▸ **What this task involves**
Lines with "computer": state how many there are in the records below, and nothing else.

**** Input records

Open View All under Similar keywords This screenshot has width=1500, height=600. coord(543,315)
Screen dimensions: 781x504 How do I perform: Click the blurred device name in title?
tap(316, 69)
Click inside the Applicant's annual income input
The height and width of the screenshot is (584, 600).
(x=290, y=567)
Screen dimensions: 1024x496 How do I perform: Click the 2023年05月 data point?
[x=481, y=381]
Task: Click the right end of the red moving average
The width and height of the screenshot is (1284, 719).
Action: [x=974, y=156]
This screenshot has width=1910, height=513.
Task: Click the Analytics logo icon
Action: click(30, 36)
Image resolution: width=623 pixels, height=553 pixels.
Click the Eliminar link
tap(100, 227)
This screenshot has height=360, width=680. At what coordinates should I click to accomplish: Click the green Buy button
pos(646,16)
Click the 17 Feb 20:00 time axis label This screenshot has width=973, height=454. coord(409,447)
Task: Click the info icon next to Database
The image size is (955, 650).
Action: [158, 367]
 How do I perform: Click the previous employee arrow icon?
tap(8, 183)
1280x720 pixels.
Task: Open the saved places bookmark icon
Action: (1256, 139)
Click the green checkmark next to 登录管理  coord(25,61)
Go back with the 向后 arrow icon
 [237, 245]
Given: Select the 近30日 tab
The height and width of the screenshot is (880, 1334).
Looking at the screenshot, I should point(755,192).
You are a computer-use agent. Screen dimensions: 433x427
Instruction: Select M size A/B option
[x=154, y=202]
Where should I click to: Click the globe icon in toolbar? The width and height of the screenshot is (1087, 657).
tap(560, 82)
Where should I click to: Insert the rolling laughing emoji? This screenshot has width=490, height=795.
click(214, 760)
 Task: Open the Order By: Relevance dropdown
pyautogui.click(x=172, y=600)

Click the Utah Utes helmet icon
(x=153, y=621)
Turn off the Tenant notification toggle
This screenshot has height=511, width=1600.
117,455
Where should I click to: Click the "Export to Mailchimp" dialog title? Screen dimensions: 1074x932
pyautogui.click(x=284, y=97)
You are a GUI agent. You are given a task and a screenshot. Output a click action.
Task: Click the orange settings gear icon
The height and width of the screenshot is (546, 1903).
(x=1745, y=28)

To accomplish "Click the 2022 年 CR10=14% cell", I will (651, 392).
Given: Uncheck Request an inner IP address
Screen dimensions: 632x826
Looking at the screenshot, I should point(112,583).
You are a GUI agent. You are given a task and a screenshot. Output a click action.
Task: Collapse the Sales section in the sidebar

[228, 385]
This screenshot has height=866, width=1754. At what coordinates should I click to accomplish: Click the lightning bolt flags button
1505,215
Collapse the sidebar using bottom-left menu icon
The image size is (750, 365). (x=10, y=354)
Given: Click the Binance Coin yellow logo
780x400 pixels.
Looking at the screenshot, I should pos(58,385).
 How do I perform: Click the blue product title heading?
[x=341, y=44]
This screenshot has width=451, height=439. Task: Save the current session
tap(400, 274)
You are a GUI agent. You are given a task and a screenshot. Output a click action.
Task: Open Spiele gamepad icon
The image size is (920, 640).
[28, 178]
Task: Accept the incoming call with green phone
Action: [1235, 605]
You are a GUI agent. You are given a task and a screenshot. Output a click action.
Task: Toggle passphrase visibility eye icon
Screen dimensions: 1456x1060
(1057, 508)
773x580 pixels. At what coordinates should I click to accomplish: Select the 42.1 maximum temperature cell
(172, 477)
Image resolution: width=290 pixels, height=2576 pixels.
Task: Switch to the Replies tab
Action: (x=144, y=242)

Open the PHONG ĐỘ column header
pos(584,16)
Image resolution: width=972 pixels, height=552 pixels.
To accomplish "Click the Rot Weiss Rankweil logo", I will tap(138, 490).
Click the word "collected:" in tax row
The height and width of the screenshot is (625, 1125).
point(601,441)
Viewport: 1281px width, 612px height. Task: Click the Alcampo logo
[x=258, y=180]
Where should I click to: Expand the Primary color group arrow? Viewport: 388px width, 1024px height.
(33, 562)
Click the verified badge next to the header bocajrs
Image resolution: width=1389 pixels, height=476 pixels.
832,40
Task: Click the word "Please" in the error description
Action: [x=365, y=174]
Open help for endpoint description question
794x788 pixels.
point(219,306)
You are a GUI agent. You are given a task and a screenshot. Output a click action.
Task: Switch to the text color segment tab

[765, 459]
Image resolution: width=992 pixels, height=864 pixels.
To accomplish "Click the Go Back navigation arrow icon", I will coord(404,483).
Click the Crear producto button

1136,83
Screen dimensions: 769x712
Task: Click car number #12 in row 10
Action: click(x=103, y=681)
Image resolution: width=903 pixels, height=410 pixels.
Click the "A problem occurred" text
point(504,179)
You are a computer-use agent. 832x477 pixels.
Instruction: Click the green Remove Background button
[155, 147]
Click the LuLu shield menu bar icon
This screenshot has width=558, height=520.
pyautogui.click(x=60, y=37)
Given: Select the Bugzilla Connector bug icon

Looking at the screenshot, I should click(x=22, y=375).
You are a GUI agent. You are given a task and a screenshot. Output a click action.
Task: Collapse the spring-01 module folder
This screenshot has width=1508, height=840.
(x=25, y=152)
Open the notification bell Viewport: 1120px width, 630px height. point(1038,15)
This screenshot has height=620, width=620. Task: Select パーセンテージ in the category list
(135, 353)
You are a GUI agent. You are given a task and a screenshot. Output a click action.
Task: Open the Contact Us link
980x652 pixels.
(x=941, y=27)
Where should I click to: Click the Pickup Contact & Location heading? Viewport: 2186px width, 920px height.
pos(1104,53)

********

▸ **Response**
2